[Stored data]
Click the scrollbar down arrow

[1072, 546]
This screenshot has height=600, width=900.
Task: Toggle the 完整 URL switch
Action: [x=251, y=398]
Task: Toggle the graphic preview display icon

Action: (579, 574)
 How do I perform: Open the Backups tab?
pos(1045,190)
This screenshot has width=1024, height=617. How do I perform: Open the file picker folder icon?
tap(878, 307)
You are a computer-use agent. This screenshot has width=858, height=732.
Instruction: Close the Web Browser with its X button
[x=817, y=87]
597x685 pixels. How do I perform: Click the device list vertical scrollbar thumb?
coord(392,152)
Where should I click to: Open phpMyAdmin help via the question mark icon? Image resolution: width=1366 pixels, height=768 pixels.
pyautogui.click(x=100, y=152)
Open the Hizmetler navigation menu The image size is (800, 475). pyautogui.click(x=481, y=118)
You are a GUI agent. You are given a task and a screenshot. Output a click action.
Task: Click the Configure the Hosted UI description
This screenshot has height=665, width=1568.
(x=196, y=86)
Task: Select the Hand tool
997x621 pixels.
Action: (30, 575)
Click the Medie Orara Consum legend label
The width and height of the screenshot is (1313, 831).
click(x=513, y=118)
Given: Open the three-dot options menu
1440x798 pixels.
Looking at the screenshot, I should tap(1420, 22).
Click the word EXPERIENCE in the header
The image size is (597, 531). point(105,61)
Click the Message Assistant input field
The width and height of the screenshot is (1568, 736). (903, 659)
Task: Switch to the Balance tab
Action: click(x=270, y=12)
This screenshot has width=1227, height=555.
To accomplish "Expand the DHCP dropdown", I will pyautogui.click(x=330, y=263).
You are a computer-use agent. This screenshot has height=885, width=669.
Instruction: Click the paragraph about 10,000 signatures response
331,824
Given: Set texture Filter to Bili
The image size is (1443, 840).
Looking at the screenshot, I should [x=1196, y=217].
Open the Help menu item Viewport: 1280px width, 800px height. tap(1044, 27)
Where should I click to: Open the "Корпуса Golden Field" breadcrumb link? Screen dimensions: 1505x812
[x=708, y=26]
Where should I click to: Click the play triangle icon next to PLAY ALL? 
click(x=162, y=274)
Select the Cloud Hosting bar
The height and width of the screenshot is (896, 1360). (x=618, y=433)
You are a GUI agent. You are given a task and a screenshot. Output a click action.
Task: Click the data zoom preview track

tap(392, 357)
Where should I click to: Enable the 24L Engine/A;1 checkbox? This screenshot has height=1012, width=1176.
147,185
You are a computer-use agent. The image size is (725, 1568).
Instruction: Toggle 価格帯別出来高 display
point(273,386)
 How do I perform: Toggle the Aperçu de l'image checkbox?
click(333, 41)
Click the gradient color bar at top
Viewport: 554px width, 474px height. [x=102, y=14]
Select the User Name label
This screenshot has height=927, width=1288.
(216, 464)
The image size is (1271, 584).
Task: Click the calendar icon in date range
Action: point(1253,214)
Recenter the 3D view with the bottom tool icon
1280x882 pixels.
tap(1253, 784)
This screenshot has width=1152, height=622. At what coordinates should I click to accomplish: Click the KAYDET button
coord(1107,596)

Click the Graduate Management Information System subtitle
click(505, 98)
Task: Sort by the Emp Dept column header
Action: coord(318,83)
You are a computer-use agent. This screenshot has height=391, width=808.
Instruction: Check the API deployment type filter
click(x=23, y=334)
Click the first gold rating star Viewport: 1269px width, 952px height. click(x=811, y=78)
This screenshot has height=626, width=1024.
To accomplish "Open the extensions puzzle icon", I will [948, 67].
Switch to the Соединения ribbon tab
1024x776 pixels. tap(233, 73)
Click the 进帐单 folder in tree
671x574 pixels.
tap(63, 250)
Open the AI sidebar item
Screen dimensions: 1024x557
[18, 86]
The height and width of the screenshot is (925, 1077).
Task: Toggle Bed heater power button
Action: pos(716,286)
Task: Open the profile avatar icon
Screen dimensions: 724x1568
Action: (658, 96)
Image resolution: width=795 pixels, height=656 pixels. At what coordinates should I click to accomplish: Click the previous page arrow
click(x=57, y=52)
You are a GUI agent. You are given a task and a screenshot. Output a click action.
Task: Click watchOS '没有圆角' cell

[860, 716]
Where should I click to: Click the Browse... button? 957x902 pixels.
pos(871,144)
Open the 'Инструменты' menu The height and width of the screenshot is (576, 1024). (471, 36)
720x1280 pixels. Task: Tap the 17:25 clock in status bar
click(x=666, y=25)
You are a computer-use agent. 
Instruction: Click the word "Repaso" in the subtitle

**PROBLEM DETAILS:** Only lines of the data holding the word "computer" go in the answer. Please copy each of them.

**EXPECTED ANSWER:**
You are a computer-use agent. This screenshot has width=858, height=732.
You are a computer-use agent. This screenshot has height=885, width=669.
You are a computer-use agent. The image size is (725, 1568).
You are a computer-use agent. This screenshot has height=391, width=808.
You are a computer-use agent. 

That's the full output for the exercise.